Olivier s’assura de la direction que prenaient les attelages ; puis, quand la dernière voiture eut disparu : — C’est bien cela, dit-il avec la satisfaction d’un homme qui connaît son Paris et qui le retrouve, le roi va ce soir aux Italiens.

Et malgré la pluie qui tombait, malgré le froid blessant de la nuit, quelque temps encore il resta penché sur cette fourmilière de gens inconnus qui passaient vite, se renouvelaient sans cesse, et que mille intérêts pressans semblaient tous diriger vers des buts contraires.

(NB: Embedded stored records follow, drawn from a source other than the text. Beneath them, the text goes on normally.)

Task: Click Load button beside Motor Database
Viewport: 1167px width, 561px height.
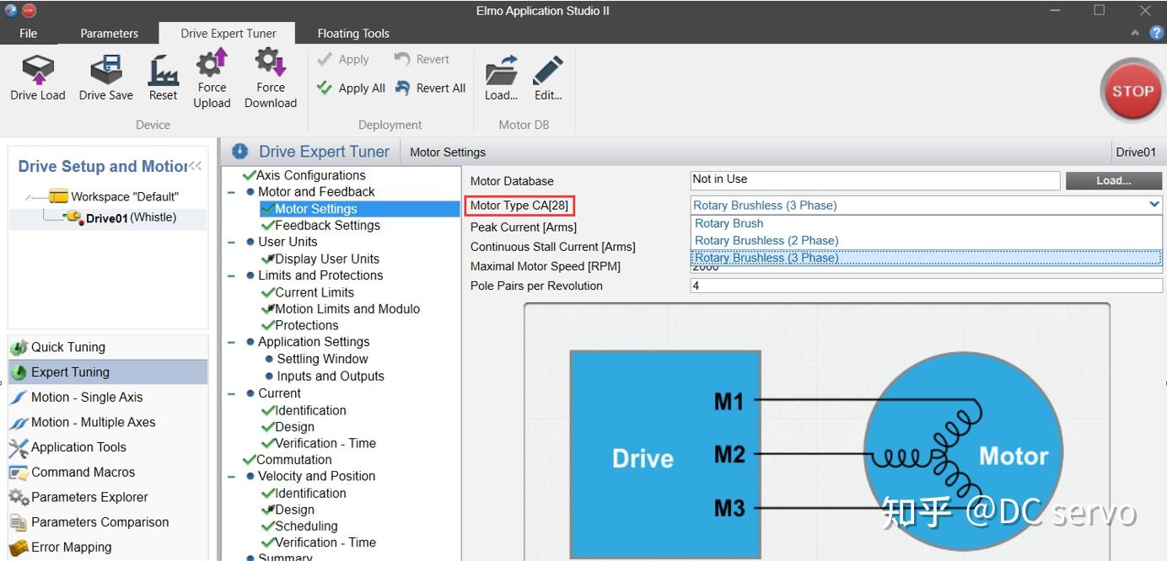Action: [x=1113, y=180]
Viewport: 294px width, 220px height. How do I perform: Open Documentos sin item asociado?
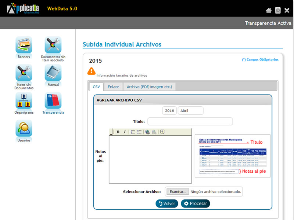click(53, 45)
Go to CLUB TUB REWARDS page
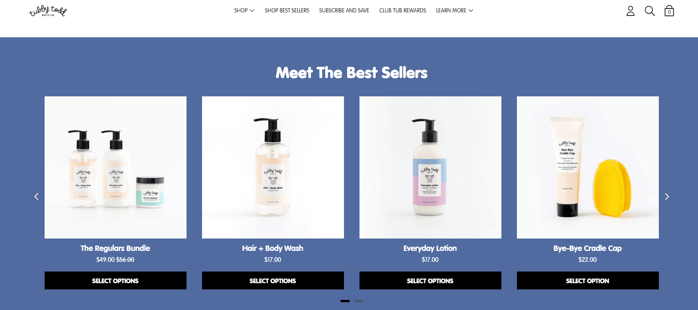Screen dimensions: 698x310 tap(403, 10)
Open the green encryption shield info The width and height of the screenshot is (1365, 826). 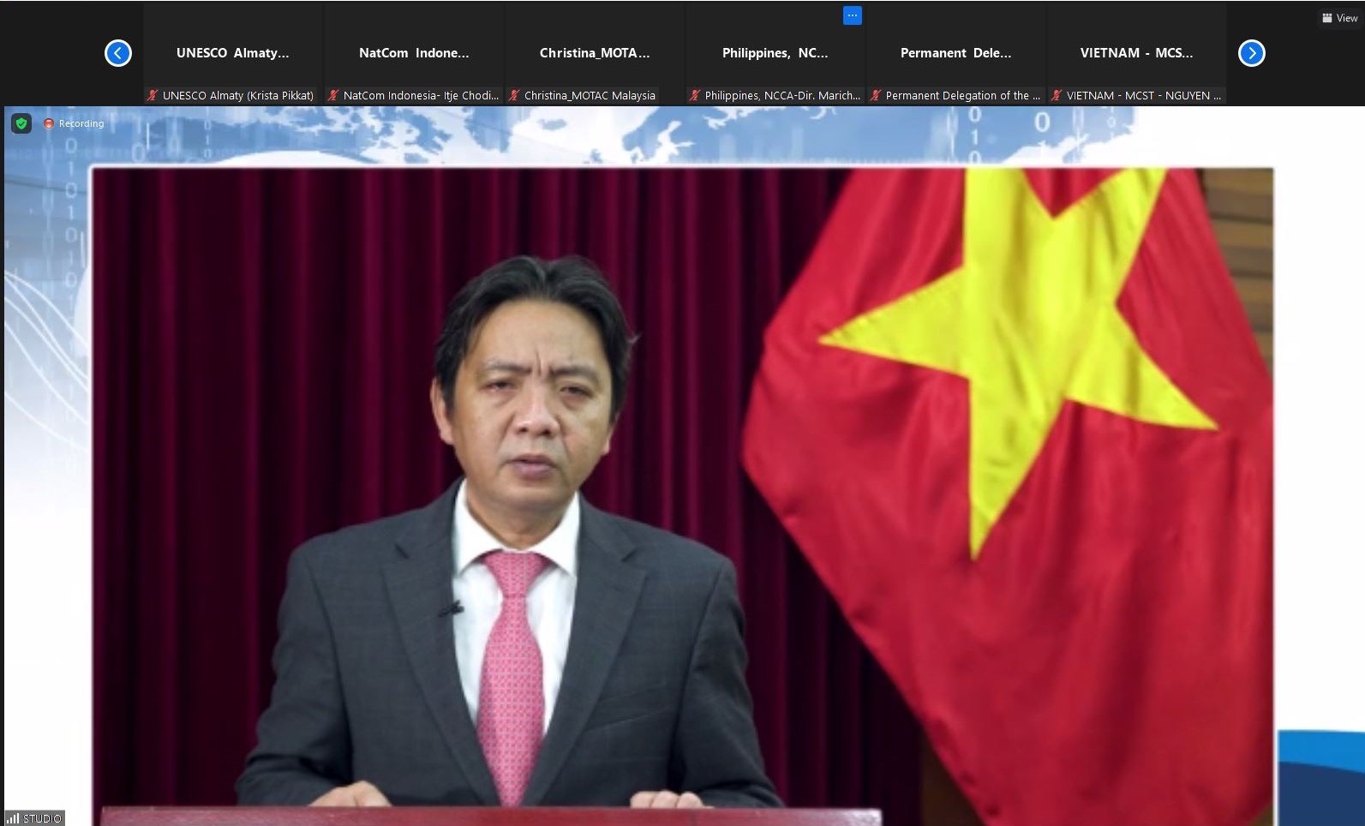tap(21, 123)
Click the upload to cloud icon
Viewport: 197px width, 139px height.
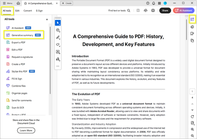coord(146,11)
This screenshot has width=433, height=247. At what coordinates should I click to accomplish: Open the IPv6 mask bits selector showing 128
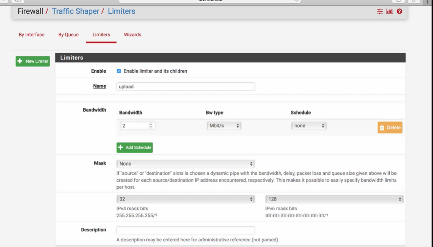[x=334, y=199]
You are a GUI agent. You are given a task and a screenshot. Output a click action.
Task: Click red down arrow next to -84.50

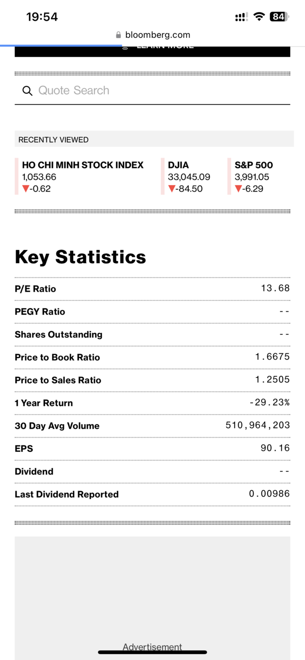click(172, 189)
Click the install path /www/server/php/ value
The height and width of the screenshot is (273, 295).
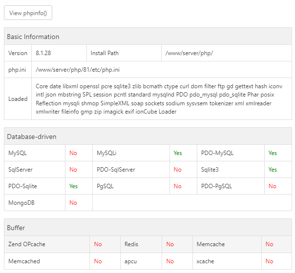tap(189, 53)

— Es-tu content ? lui dis-je.

Il poussa une sorte de soupir de plénitude, comme si le contact de cette vie extraordinaire l’eût tout à coup rempli d’aspirations démesurées.

— Et toi ? me dit-il.

Puis, sans attendre ma réponse : — Oh ! parbleu, toi, tu regardes en arrière. Tu n’es pas plus à Paris que je n’étais à Ormesson. Ton lot est de regretter toujours, de ne désirer jamais. Il faudrait en prendre ton parti, mon cher. C’est ici qu’on envoie, au moment de leur majorité, les garçons dont on veut faire des hommes. Tu es de ce nombre, et je ne te plains pas ; tu es riche, tu n’es pas le premier venu, et tu aimes ! ajouta-t-il en me parlant aussi bas que possible. — Et avec une effusion que je ne lui avais jamais connue, il m’embrassa et me dit : — À demain, cher ami, à toujours !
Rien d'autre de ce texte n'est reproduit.